I then pop 2 Tylenol PMs and finish off the Cranberry Juice, and finally, exhausted from the whole experience, collapse on the bed. After about 30 minutes I started feeling pretty good. I was able to sleep through the entire night, and today, I feel great!

So, I got up this morning with the urge to "go", and this time I actually got to. Whew! What a great feeling! Now, here is the totally amazing part, and I expect you all to think this is as amazing as I do... my pee is neon orange! Seriously! It's so weird. It's looks like it's radio active or something. Oh and don't look down on me because I looked at my own pee... you know you all do it too. So, I now have possibly radioactive pee, and it hasn't changed colors all day, its truly amazing. I don't know if it was the cranberry juice, or the AZO pills, or the combination of both.. but if you want to have amazingly neon orange, possibly radioactive pee, you know what to do.

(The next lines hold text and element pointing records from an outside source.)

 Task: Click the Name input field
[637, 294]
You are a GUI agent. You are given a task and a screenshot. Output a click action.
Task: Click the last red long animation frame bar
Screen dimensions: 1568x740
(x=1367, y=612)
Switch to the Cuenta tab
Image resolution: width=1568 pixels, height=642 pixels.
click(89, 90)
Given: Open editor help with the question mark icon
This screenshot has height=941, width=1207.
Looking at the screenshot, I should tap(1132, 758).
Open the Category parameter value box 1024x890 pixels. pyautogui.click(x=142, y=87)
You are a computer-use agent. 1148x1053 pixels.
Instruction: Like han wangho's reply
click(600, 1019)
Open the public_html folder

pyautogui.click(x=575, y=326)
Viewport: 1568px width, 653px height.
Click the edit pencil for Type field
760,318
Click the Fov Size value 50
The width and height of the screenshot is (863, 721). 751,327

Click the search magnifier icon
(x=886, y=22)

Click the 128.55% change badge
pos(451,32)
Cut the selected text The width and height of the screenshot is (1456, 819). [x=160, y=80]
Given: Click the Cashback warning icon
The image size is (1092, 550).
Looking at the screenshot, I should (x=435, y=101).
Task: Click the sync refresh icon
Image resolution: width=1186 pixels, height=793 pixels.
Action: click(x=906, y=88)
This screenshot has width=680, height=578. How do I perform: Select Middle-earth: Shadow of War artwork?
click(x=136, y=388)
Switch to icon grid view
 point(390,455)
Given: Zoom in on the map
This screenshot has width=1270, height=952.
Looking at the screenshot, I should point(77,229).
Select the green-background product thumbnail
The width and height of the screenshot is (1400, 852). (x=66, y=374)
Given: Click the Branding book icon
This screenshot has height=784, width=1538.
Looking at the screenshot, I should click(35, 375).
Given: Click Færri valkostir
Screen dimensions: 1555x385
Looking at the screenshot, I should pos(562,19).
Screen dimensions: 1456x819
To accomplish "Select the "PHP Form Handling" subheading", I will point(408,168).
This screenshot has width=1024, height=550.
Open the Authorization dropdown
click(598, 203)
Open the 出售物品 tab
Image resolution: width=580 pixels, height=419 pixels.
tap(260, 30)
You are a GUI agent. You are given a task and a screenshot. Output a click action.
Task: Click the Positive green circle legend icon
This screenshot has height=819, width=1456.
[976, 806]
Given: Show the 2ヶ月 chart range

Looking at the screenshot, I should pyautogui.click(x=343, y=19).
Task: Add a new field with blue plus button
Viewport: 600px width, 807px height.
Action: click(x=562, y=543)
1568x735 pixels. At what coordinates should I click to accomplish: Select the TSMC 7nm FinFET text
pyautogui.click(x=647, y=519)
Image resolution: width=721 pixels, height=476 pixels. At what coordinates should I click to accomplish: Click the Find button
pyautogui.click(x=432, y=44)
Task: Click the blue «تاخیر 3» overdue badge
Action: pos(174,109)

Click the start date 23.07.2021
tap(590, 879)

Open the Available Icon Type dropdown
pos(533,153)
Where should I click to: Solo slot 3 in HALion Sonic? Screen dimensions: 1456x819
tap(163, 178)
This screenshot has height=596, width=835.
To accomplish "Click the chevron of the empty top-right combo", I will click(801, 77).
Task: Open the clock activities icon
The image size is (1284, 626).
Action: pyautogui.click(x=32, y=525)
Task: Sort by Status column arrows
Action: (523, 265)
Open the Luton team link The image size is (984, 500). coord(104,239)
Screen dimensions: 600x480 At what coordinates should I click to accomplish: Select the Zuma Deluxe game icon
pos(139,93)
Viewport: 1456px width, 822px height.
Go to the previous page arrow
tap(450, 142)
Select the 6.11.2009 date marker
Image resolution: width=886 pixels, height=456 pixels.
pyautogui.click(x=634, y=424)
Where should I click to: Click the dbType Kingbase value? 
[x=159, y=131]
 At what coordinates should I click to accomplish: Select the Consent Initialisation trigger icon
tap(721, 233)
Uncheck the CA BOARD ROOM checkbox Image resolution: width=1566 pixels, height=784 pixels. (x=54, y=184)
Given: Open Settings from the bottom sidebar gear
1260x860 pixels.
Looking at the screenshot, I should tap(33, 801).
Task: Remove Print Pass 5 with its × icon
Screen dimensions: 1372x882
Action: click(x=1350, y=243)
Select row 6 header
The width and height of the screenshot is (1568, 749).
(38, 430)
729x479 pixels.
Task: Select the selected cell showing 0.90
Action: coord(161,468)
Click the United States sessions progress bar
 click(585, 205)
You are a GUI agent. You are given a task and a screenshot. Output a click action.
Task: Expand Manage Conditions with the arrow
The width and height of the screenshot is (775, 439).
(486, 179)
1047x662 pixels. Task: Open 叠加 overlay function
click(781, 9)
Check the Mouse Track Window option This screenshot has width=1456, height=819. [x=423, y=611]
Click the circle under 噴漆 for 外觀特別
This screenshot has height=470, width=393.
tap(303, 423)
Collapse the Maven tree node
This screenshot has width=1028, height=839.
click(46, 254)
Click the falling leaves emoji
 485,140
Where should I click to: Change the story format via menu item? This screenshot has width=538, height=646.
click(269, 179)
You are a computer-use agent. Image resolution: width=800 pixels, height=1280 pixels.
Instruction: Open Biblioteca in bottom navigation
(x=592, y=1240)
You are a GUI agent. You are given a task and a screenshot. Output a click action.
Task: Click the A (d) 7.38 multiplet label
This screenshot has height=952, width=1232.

PS. This post was in honor of Laura :) Sorry it was all about potty Laur.

2 comments:

Unknown said...

Nice. I am the first one brave enough to take on this pee post. I am not afraid, but actually felt for you so much. I too, of late, have had some UT issues (both the tract and the state...) and it is the WORST. Seriously. I can't think of anything else that is so painful and uncomfortable except for maybe childbirth and being a parent on a day to day basis. Since I have experience neither of those, then I will say that you are very validated for moaning and gnashing and anything else you had to do.

And

Cool color of pee. wow.

And

I love cranberry juice. It reminds me of my grandmother.


And, Husband is a hero.

L. Webb said...

Ugh... I feel your pain but only from the fact that you drank cranberry juice... I hate cranberries!

I do think it's pretty amazing and awesome that you have radioactivity leaking from your body!! Thanks for the blog... I'll keep mine updated these days more often!